# Consignes
1. Recopiez l'extrait à partir des mots « monsieur Vacances » jusqu'à « panier assez atypique. » inclus, en remplaçant « supermarché » par « marché ».
2. Selon l'extrait, vers quelle heure le livre a-t-il été déposé sur le guichet du métro Barbès ?

====== Extrait proposé

Mais Sabri, si tu me lis, retiens que je n'ai pas voulu te céder à si vil prix. J'ai déposé ton livre – rapatrié depuis Bali puis Bangkok via Singapour – sur le guichet du métro Barbès hier soir vers 20 heures, avant de me rendre à une invitation à dîner. La foule des métro-pénitents était déjà clairsemée, et sur le trottoir et sur les marches qui amènent aux composteurs de tickets se tenaient uniquement des groupes d'hommes en alerte, épiés ou épiant, le piétinement des uns dissimulant les autres, et plusieurs par leurs mouvements de tête vers moi signifiaient que si je cherchais quelque chose à acheter ils en avaient certainement à me vendre. Le tout se déroulant avec force mimiques de voyous, ces petits durs se dressaient, sans s'en rendre compte, comme autant de travailleurs du sexe proposant deux passes pour le prix d'une, ceux à la barbe bleue semblant plus féminins que les autres, et ceux à la peau plus foncée laissant apparaître le plus leur fessier révélé par un jean à la taille abaissée.
J'aurais préféré une jolie jeune fille à qui j'aurais tendu le livre directement mais je l'ai pourtant laissé là, donc sur le guichet du métro, à la merci de ces autres sauvages qui vont peut-être dépecer le volume et détailler la couverture en petits rouleaux spiralés, filtres d'occasion de leurs air-bags quotidiens.

lundi 23 avril 2012

monsieur Vacances

-"Bonjour monsieur Mentos", m'a lancé le jeune homme à la caisse du supermarché devant mes paquets de bonbons, qui constituaient vraisemblablement un panier assez atypique.

============
====== Données fournies

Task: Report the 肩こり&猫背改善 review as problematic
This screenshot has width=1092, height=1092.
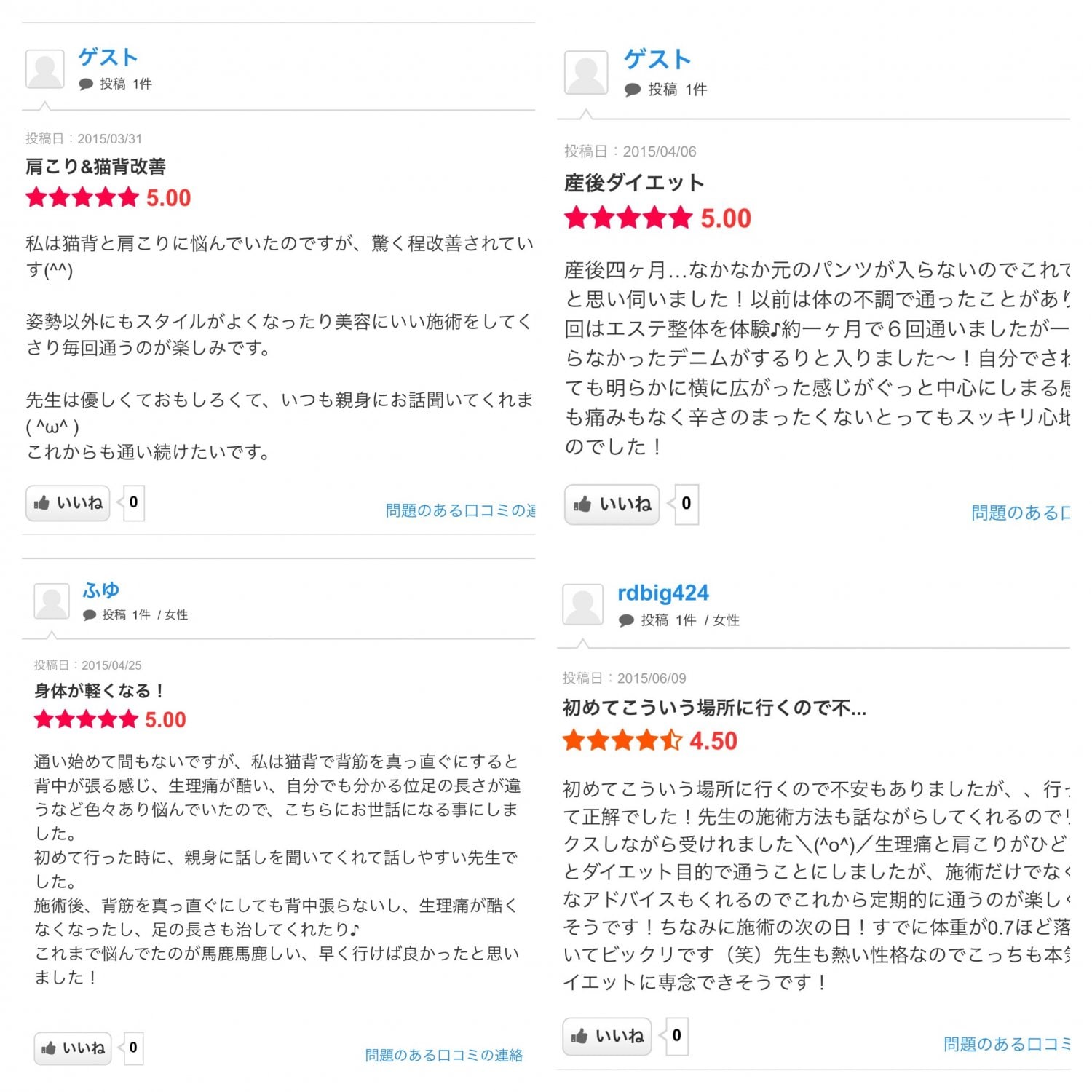Action: point(460,510)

============

# Réponses
1.
monsieur Vacances

-"Bonjour monsieur Mentos", m'a lancé le jeune homme à la caisse du marché devant mes paquets de bonbons, qui constituaient vraisemblablement un panier assez atypique.

2. Vers 20 heures.